- [Dataset entries]
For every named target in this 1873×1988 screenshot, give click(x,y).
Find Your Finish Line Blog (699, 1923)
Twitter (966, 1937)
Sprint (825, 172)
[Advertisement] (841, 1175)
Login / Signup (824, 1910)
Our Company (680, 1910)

...

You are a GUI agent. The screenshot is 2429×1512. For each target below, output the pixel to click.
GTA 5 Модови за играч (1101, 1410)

...

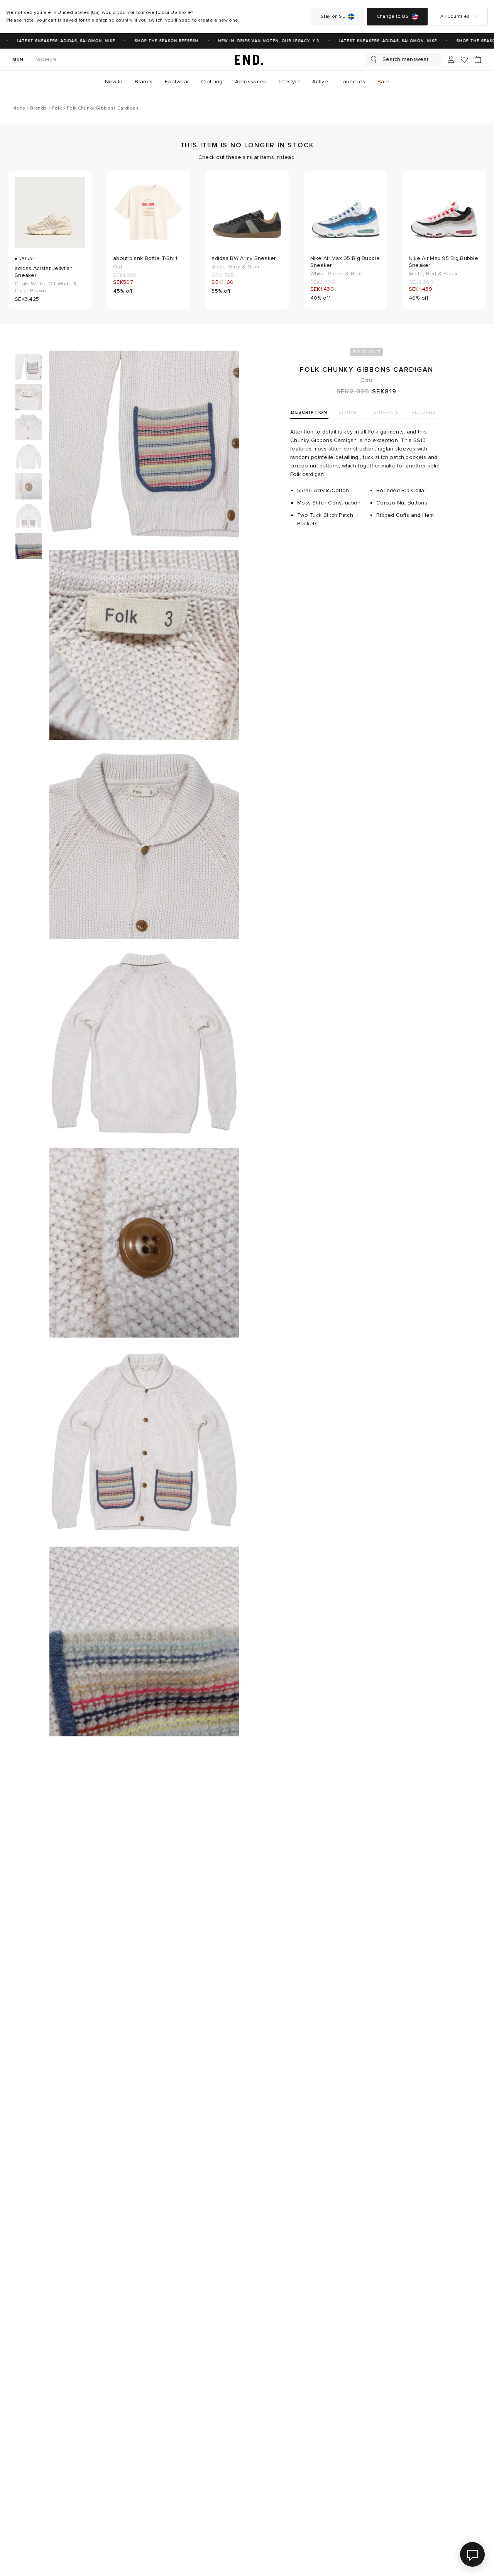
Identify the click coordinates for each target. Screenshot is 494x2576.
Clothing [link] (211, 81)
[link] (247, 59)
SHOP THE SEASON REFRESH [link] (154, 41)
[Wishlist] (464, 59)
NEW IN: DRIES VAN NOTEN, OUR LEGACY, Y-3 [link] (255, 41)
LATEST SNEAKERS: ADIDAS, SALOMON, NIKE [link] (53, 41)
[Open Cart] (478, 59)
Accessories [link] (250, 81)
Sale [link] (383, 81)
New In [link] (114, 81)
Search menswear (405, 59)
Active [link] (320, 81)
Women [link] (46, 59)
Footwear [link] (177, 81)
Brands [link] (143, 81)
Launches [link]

- [What is required]
In the listing above, start at the line with "For every named", go on through the line with "Our Company (680, 1910)", and copy each of those lines exactly; leave out all the rest.

- [Exercise response]
For every named target in this 1873×1988 screenshot, give click(x,y).
Find Your Finish Line Blog (699, 1923)
Twitter (966, 1937)
Sprint (825, 172)
[Advertisement] (841, 1175)
Login / Signup (824, 1910)
Our Company (680, 1910)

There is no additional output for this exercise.